(Beginning of Records for processing)

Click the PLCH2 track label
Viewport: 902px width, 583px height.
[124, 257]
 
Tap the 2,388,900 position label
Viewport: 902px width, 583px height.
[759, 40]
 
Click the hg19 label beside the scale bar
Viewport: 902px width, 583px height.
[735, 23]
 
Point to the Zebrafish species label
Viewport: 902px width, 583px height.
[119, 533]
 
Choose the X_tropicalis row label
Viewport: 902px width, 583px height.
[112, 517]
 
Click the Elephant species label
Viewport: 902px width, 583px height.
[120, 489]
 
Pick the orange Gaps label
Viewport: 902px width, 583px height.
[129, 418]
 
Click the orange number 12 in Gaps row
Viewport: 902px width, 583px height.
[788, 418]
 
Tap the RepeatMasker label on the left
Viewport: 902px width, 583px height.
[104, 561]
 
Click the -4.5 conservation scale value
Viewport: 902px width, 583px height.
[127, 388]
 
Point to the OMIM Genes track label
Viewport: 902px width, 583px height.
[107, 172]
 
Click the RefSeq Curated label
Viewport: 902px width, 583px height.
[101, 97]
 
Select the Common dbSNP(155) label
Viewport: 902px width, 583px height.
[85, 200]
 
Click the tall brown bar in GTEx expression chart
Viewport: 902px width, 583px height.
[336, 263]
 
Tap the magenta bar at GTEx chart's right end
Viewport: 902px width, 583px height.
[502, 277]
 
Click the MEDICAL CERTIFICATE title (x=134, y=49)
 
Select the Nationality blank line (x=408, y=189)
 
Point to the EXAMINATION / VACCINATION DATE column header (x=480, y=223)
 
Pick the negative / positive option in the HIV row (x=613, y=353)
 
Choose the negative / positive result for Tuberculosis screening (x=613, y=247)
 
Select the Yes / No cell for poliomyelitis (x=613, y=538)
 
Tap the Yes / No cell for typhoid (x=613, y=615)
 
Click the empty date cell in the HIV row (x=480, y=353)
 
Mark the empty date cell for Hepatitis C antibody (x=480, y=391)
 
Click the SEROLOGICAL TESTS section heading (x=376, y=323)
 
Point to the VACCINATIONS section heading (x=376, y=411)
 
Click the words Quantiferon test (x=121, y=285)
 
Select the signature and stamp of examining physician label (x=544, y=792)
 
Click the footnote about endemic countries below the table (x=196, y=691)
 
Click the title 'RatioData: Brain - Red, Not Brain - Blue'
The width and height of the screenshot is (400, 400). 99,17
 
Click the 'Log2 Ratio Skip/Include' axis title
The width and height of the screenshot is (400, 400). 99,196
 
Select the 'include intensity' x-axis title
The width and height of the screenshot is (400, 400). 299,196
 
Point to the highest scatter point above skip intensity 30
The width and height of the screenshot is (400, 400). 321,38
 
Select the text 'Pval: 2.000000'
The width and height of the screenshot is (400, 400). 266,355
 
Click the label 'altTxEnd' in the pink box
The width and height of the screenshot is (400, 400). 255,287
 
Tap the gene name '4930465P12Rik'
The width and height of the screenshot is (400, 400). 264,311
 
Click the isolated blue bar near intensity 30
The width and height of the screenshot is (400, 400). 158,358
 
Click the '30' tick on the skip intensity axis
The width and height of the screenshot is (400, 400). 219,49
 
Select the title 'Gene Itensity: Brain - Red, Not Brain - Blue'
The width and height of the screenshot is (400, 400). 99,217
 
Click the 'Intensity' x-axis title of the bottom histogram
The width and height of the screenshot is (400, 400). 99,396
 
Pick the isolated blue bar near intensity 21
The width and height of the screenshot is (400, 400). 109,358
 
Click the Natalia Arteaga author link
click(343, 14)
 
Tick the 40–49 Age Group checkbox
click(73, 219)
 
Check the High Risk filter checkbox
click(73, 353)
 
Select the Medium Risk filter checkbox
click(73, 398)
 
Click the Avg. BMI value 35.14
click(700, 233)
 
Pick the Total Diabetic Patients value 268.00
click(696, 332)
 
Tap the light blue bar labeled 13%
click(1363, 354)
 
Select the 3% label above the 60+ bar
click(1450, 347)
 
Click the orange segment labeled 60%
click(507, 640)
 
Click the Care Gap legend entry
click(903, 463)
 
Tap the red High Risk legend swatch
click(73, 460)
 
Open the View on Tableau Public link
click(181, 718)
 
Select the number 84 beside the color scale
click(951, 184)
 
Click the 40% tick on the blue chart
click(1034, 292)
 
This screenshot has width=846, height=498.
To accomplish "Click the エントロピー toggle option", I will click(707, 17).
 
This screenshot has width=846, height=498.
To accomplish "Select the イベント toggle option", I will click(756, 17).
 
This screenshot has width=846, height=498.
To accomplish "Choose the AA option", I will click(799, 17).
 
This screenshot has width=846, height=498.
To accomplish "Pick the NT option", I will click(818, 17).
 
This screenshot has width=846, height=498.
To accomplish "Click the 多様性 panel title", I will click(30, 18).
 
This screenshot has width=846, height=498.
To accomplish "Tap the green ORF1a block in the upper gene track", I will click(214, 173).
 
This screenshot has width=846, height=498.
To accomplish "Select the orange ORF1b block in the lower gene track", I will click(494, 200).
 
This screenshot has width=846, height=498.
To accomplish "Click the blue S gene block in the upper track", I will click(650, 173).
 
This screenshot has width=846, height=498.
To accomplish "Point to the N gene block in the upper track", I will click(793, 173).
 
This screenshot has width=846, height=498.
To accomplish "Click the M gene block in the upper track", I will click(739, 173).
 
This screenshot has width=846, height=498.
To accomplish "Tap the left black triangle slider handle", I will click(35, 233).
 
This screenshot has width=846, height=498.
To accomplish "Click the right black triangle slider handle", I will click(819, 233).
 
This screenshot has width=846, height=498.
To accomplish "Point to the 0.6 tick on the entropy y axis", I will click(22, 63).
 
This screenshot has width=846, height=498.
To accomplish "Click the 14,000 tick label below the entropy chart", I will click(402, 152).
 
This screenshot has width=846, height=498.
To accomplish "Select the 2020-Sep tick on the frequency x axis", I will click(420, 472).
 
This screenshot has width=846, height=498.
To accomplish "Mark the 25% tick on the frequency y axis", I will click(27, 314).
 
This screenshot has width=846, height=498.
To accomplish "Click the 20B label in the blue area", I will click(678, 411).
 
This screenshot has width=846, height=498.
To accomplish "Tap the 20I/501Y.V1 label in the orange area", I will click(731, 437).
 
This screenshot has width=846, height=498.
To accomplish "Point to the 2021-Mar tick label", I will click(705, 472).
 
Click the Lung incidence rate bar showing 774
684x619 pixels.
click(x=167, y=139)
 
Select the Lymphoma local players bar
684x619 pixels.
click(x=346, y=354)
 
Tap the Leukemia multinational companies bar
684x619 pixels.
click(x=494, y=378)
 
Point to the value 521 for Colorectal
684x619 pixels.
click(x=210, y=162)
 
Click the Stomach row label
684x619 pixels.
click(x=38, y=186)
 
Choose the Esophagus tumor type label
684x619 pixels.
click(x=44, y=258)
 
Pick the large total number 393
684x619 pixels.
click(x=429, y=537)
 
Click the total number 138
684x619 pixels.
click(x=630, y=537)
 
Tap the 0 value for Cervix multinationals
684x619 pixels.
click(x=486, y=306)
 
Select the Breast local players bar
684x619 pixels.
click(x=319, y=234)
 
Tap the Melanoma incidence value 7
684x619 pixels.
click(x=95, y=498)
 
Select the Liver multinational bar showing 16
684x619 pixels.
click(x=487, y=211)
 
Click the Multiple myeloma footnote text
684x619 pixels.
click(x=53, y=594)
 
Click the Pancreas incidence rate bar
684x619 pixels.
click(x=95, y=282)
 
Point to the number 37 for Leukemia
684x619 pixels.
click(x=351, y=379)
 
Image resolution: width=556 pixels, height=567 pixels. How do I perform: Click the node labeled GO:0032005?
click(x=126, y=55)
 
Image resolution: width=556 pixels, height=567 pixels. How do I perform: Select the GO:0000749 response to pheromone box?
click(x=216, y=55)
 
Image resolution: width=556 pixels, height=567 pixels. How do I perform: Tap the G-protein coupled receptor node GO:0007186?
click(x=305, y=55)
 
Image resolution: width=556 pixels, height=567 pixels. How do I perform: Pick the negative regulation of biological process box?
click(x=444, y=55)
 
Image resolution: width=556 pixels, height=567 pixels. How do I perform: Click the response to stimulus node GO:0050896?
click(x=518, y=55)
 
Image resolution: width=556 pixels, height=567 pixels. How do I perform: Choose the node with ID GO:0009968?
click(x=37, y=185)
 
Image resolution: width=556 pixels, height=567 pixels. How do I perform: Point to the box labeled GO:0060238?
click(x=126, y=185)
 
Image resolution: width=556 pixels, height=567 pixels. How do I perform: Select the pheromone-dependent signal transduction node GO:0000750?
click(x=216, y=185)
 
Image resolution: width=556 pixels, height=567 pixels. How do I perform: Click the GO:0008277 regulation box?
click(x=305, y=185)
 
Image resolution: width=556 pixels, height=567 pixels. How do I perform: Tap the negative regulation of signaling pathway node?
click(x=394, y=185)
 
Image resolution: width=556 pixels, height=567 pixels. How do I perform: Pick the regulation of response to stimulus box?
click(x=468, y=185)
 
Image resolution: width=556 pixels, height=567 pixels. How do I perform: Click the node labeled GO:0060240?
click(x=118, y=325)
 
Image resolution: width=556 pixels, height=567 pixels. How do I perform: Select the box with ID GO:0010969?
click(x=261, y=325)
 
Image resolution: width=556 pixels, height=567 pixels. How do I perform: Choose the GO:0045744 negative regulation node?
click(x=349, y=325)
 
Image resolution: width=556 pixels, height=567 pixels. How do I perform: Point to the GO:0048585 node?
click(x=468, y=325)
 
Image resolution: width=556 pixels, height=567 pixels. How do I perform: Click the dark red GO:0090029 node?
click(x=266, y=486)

(End of Records for processing)

• _Task prompt_: From the listing above, return every line that contains the word "text".

• _Answer to the problem_:
Select the text 'Pval: 2.000000'
Click the Multiple myeloma footnote text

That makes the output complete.